AUDIÊNCIA DE INSTRUÇÃO E JULGAMENTO
AUSÊNCIA DO ADVOGADO E DA PARTE
RÉU PRESO — NECESSIDADE DE QUE SEJA FEITA A ESTE E A SEU PATRONO
- Recurso
- apelação .
- Tribunal
Resumo do acórdão
- Decidiu esta Turma, no RHC 56.443, relator o Ministro MOREIRA ALVES, que "não basta a intimação da sentença ao réu preso para que comece a fluir o prazo de interposição da apelação, sendo necessária também a de seu defensor dativo ou constituído". - A esse entendimento se chegou pela interpretação dos dispositivos legais à luz do princípio da ampla defesa, inscrito no art. 153, § 15, da Constituição. - É o caso dos autos.
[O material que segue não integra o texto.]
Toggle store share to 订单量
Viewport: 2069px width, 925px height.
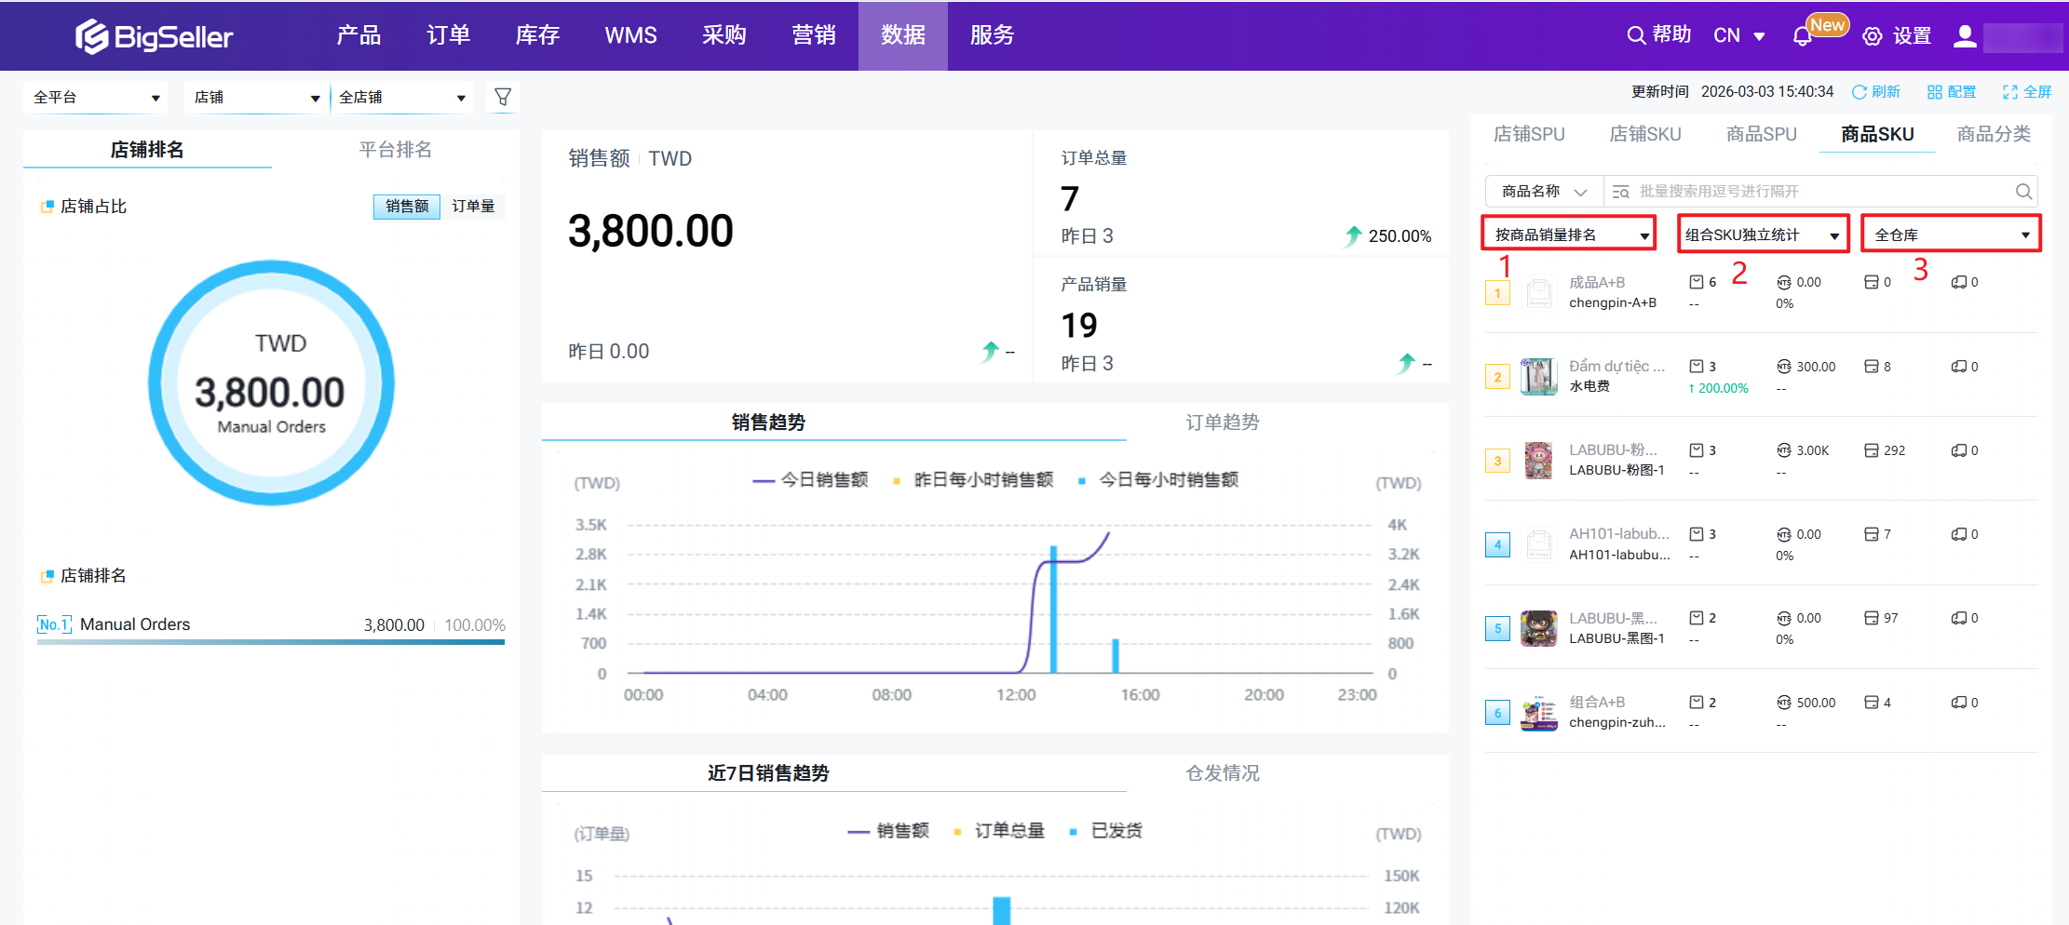point(473,207)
O réu, apresentado preso ao Juízo, foi cientificado da sentença em 11 de maio, quando declarou que desejava apelar. - Seu defensor constituído apelou em petição datada de 16, o que a situaria dentro do prazo de 5 dias. - Mas a petição recebeu despacho do juiz com data de 17, o que a colocou, para o acórdão de segundo grau, em situação de intempestividade. - Não consta, porém, tenha sido o defensor também intimado da sentença condenatória, nem mesmo cientificado da intimação feita a seu constituinte. - Adotando os fundamentos do parecer, e do acórdão nele referido e neste voto mencionado, defiro a ordem, para que, retornando os autos da apelação do paciente à 2ª Câmara Criminal do Tribunal de Alçada do Rio de Janeiro, decida esta o mérito da apelação. Julgado em 23-03-1979 Revista Trimestral de Jurisprudência. Setembro, 1979 - Vol. 89 - Pág. 814 EMENTÁRIO FORENSE. Setembro, 1980. Ano XXXII. Nº 382
Ementa
Não basta a intimação da sentença ao réu preso para que comece a fluir o prazo de interposição da apelação, sendo necessária também a de seu defensor dativo ou constituído.